§ 文書セクション:
============

Windows 10におけるプロセス分離モードに関する公式情報

 「Windows Server 2016」で初めて実装されたDockerのサポートは、Windows 10 Anniversary Update(バージョン1607、ビルド14393)に対しても提供されました。

 Windows Serverには「Docker Enterprise for Windows Server」(旧称、Docker Enterprise Edition、Docker EE)の使用権が提供され、Windows ServerでDockerのコンテナホスト(Dockerサーバ)を構築することができ、Windowsコンテナを「プロセス分離モード」(Windows Serverコンテナ)と「Hyper-V分離モード」(Hyper-Vコンテナ)のいずれかで実行することができます。

 Windows 10では、「Docker Community Edition」(Docker CE、現在はDocker Desktop Community)でHyper-V分離モードのみの実行がサポートされました。

 本連載第42回では、「Stable版Docker Desktop 2.0.0.2」(Docker Engine 18.09.1)とWindows 10 October 2018 Update(バージョン1809)との組み合わせで、Windows 10でもWindowsコンテナをプロセス分離モードで実行できるようになったことを紹介しました。

============

§ データ抜粋:
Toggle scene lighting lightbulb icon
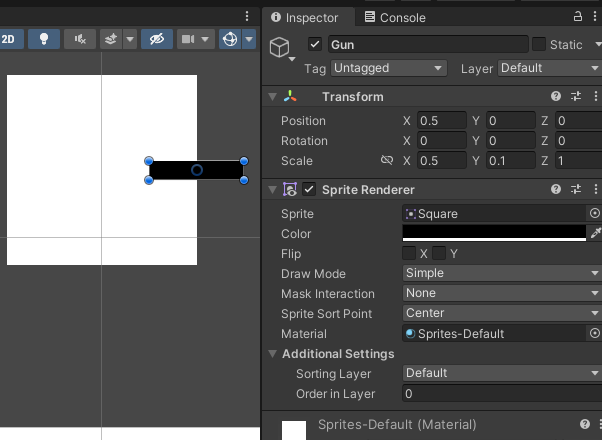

============

§ 解くべき課題: 文書セクションによると、Windows 10のDocker Community Editionでサポートされた実行モードは何ですか。

§ 結果: Hyper-V分離モードのみです。